Remco Evenepoel conquistou, finalmente, a primeira vitória numa etapa em linha no Tour de França, triunfando no topo do Plateau de Solaison, na 15ª jornada da prova. A vitória do belga da Red Bull-BORA-hansgrohe foi alcançada com ‘consentimento’ de Tadej Pogacar, que preferiu manter um andamento na subida final que permitisse a Isaac del Toro ganhar tempo aos demais adversários na luta pelo pódio, num dia marcado pelo abandono de Jonas Vingegaard após queda.

PUB

Depois de duas vitórias em contrarrelógio em 2024 e 2025, Evenepoel impôs-se na exigente subida de 11,3 km com 9,1% de inclinação, superando a superioridade numérica da equipa UAE Emirates XRG. Visivelmente emocionado, o belga partilhou as sensações após a corrida.
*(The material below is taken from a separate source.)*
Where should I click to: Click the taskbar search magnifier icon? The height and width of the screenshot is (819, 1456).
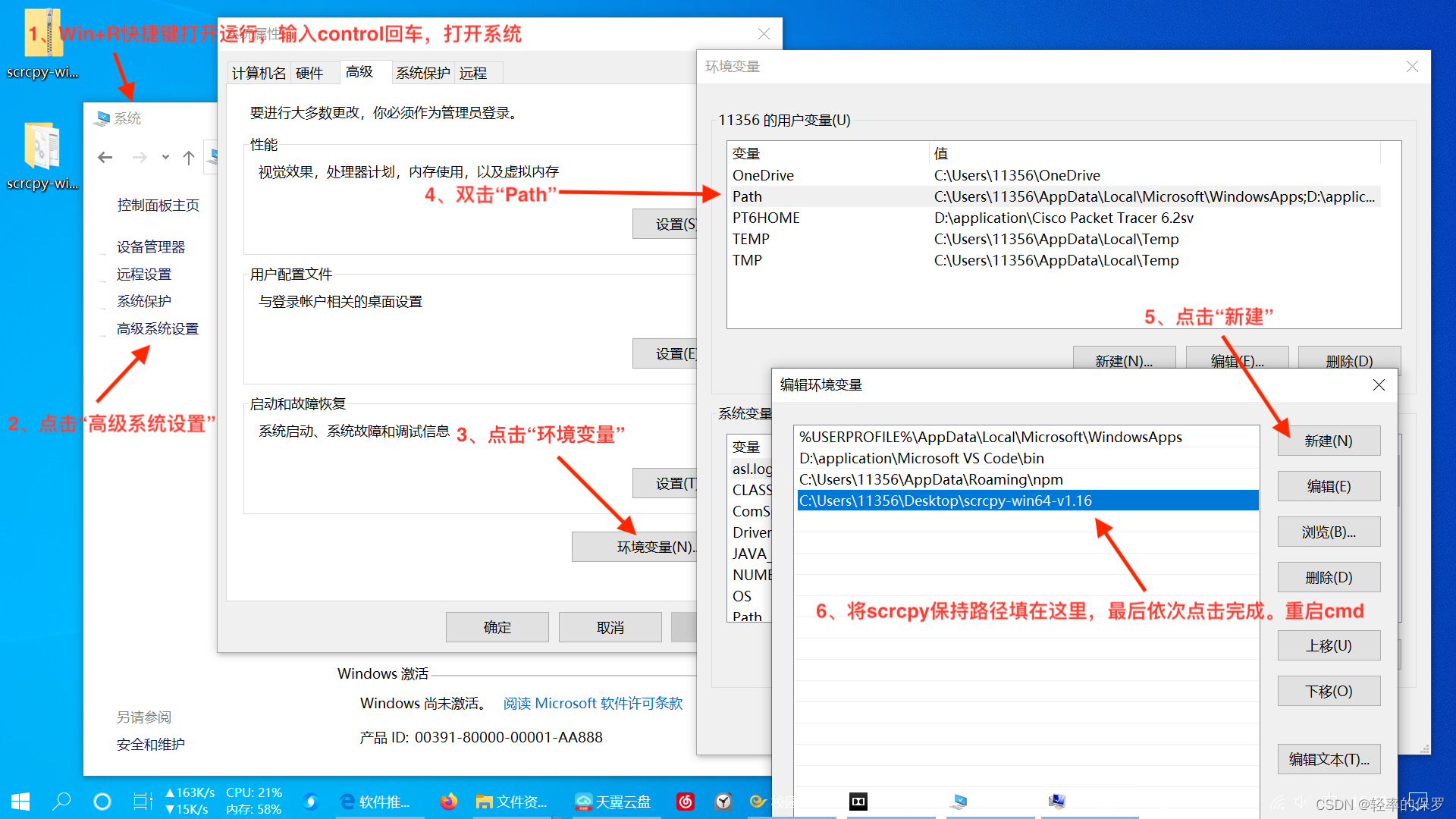(x=61, y=802)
“Foi um dia incrível, estou a tremer de emoção”, começou por dizer. “Senti-me muito mal no início, mas melhorei ao longo do dia. Para mim, é um grande passo. Sempre recebi críticas a dizer que não conseguiria acompanhar os melhores em subidas longas. Foi incrível, estava sozinho. Significa muito”, desabafou, referindo-se à sua performance ao lado de Pogacar, a quem descreveu como “o melhor ciclista” que já conheceu.

PUB

Apesar da desvantagem tática perante a dupla da UAE, com Isaac Del Toro e Tadej Pogacar, Evenepoel soube gerir a situação. “Não esperava ataques do Isaac na parte final, mas ele fê-lo nos últimos quilómetros. Foi um ataque muito potente, e atacou novamente a 400 metros da meta, o que para mim foi a melhor forma de lançar o meu sprint. Tentei apenas ir o mais rápido possível até à linha”, explicou.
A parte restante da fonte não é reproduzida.